Guest viewing is limited

Anonymous Sugaring?

Showa Boa

TAG Member
Joined
Nov 25, 2020
Messages
4
Reaction score
1
Hey guys! Long time lurker, first time poster, pleased to meet all of you!

So long story short, I'm a young professional in Kansai, and I've been to several different fuzokus in Japan.

But recently I wanted to try something different, so I went on sugardaddy.jp and made a profile.

I got lots of messages, surprisingly (may have overstated my income a bit haha) but always made it clear that I'm looking for an "otona no kankei", I speak Japanese at an N2 level.

I really did want a kind of "escort-sugaring" hybrid, which I know is a very...messy...distinction, but 1 out of 4 girls is usually game, or at least that's what I hear haha.

So I meet this one girl, very nice, and VERY eager for sugaring. Not formal and round about like most of the girls on sugardaddy.jp, who you usually have to ask multiple times what they're looking for.

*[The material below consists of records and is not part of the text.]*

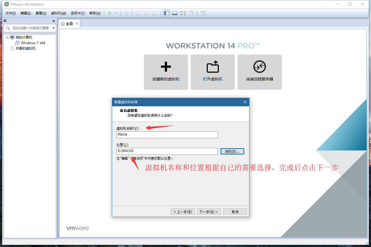Show or hide the library panel icon

point(166,13)
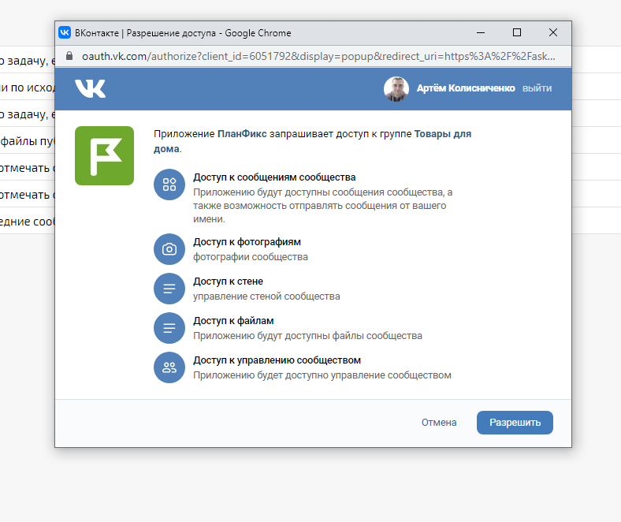The image size is (621, 522).
Task: Click the wall access lines icon
Action: [x=169, y=289]
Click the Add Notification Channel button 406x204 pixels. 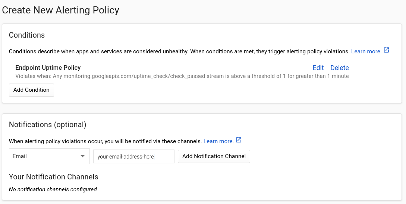(214, 156)
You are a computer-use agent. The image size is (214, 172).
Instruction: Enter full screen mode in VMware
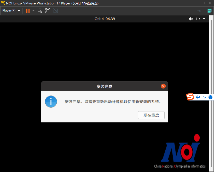pos(48,11)
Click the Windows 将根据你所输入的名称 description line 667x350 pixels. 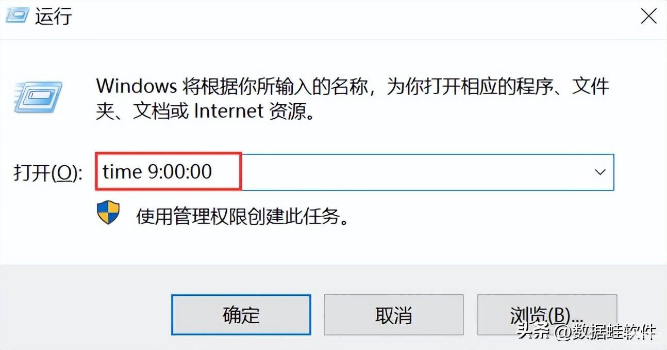pyautogui.click(x=353, y=86)
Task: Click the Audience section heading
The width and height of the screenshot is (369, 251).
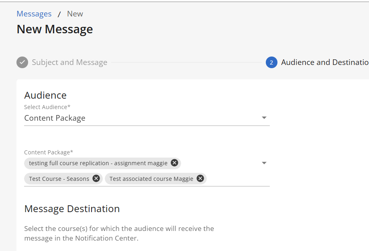Action: (x=45, y=95)
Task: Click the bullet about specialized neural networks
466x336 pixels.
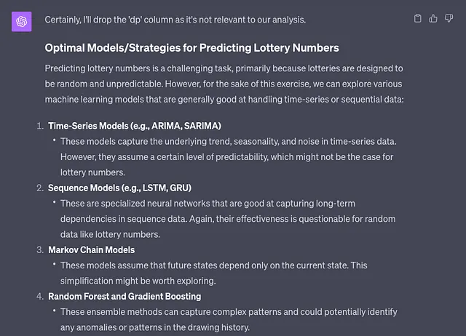Action: 228,219

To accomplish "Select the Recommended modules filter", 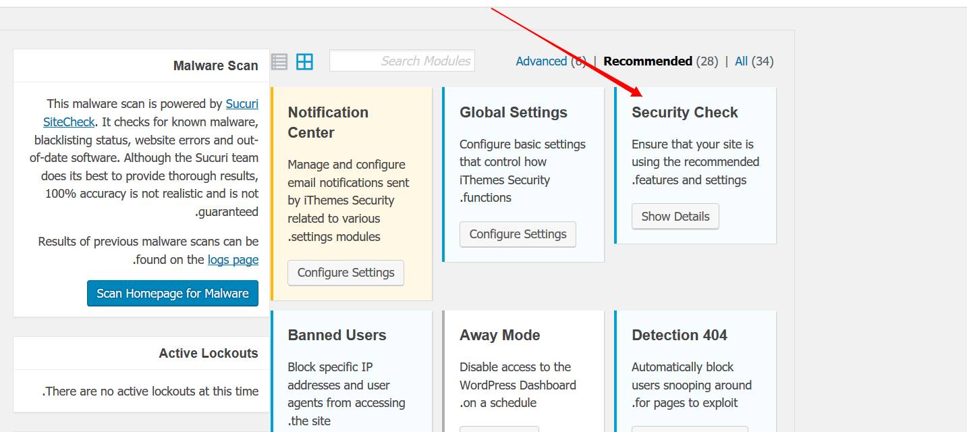I will (648, 61).
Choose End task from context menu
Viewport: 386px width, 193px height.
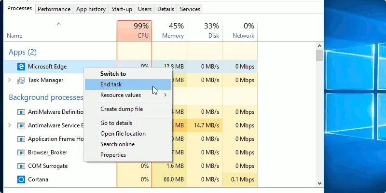click(x=111, y=84)
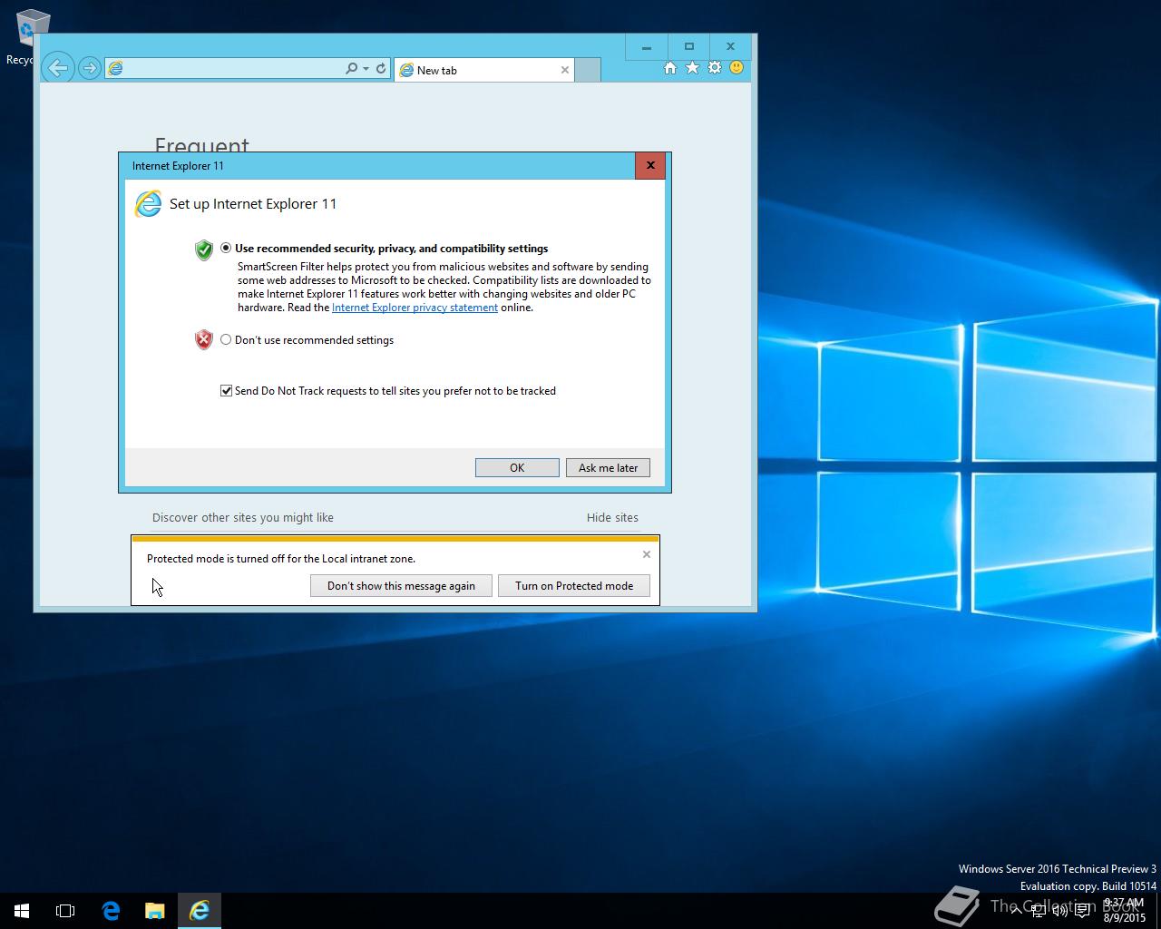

So I've been messaging her and we're meeting soon, and she seems very down for what I want, as in, one time meetings, 35k fee, sends me suggestive photos and such.

And here's my problem...I don't know what kind of relationship she wants!

I ask her if she's okay with otona no kankei, she says yes, absolutely, it wasn't even a question for her haha. I ask her if meeting just a few times is okay because I'm busy, like once or twice, and she says yes, no problem.

I even tell her that I may not be in Kansai for much longer, which is true, and she says she's sad but she understands.

I ask if she wants an allowance, and she says yeah, maybe, we can discuss it when we meet, followed by more suggestive talk, as if she's hornier than I am haha!

So my question is...is this more of an "escort-sugar" hybrid?

The thing is, I kind of *want* the escort sugar hybrid. I don't mind of she's not exclusive, I don't mind if she prioritizes other guys over me, but at the same time I do want the added level of intimacy that comes with sugaring.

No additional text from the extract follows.